Published on 2025-08-07T06:18:08Z

PanguBot

PanguBot is a web crawler from the Chinese technology company Huawei. It functions as an AI data scraper, collecting public web content to be used as training data for Huawei's PanGu large language model (LLM). The bot is optimized to collect diverse training data, including multimedia content, and does not provide direct benefits, such as search traffic, to the websites it crawls.

What is PanguBot?

PanguBot is a web crawler operated by Huawei that serves as a data acquisition tool for its PanGu large language model (LLM), a multimodal AI system that can process text, images, and other data. As an AI data scraper, PanguBot's purpose is to download publicly available web content to be used for training Huawei's AI models. The bot identifies itself with the standardized user-agent string PanguBot. Its architecture is optimized for collecting diverse training data, and it shows a preference for multimedia content and sites with high information density.

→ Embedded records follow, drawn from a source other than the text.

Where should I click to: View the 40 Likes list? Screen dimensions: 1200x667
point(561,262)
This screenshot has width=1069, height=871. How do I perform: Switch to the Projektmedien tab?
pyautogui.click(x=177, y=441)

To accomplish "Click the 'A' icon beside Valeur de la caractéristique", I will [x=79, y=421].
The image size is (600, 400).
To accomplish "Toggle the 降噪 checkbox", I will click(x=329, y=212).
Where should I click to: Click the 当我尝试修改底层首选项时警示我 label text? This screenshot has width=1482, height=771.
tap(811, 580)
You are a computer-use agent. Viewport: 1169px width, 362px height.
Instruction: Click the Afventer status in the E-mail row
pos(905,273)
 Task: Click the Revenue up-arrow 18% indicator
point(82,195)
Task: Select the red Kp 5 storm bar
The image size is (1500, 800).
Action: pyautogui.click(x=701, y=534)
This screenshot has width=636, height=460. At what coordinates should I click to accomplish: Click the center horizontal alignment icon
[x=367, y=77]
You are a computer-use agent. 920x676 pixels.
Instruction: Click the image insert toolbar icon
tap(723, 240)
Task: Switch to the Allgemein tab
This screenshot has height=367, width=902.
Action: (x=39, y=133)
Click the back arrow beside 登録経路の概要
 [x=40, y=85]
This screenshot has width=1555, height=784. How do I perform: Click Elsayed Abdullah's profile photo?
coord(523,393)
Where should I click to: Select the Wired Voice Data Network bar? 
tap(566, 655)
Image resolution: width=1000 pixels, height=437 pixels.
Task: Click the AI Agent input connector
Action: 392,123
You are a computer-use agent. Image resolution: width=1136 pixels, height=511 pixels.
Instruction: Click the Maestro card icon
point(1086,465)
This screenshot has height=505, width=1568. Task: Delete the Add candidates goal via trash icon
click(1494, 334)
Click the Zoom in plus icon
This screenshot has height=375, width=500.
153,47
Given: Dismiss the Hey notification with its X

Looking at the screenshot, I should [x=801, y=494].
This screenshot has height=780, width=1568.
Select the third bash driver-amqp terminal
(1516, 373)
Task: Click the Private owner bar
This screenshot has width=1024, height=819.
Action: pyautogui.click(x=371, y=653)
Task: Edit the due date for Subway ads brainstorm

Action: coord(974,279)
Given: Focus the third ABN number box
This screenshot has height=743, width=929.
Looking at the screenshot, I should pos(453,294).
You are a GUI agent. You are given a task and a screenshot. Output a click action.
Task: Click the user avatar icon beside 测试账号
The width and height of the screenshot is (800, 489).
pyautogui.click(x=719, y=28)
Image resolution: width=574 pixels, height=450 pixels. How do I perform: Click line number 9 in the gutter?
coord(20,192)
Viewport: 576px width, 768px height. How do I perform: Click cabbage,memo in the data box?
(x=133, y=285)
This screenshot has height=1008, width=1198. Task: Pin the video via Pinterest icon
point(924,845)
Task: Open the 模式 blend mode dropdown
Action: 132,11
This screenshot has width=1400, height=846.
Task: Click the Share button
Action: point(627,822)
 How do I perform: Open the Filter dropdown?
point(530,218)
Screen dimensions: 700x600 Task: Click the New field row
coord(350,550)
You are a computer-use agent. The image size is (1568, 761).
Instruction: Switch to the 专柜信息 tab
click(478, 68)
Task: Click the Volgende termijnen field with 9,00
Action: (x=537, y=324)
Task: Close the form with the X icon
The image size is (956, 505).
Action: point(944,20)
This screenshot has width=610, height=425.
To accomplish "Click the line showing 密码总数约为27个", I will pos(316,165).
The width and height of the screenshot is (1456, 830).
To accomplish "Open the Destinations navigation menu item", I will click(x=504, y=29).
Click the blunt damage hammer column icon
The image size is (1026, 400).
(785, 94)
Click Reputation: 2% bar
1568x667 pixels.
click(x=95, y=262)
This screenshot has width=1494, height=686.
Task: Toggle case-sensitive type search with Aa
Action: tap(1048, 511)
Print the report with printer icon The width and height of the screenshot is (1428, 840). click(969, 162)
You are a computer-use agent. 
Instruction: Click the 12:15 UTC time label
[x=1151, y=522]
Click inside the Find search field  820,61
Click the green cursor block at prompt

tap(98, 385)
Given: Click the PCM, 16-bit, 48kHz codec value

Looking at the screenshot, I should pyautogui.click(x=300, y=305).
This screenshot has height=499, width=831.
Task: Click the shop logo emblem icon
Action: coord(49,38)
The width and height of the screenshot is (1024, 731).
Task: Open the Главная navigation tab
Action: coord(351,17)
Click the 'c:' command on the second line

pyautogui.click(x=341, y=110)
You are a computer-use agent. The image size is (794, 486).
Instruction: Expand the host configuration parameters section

Why is PanguBot crawling my site?

PanguBot is visiting your website to collect training data for Huawei's PanGu AI model. It looks for a wide range of content, with a particular interest in text, images, and technical documentation. The frequency of its visits depends on your site's content quality and update schedule. This crawling is part of Huawei's broader effort to improve its AI systems and, like many AI data scrapers, it accesses publicly available content that is freely accessible by default.

What is the purpose of PanguBot?

The purpose of PanguBot is to support Huawei's PanGu LLM by collecting diverse training data from the web. The content it gathers helps improve the AI model's capabilities in natural language processing and image recognition. For website owners, there is no direct benefit from the bot's crawling activity; its purpose is solely to improve Huawei's AI systems. This has led to concerns from some content creators about their work being used to train commercial AI systems without permission or compensation.

How do I block PanguBot?

To prevent PanguBot from using your website's content to train its AI models, you can add a disallow rule for it in your robots.txt file. This is the standard method for managing crawler access.

Add the following lines to your robots.txt file to block PanguBot:

User-agent: PanguBot
Disallow: /

How to verify the authenticity of the user-agent operated by Huawei?

Reverse IP lookup technique

To verify user-agent authenticity, you can use host linux command two times with the IP address of the requester.

```
> host IPAddressOfRequest
```
This command returns the reverse lookup hostname (e.g., 4.4.8.8.in-addr.arpa.).

> host ReverseDNSFromTheOutputOfFirstRequest

If the output matches the original IP address and the domain is associated with a trusted operator (e.g., Huawei), the user-agent can be considered legitimate.

IP list lookup technique

Some operators provide a public list of IP addresses used by their crawlers. This list can be cross-referenced to verify a user-agent's authenticity. However, both operators and website owners may find it challenging to maintain an up-to-date list, so use this method with caution and in conjunction with other verification techniques.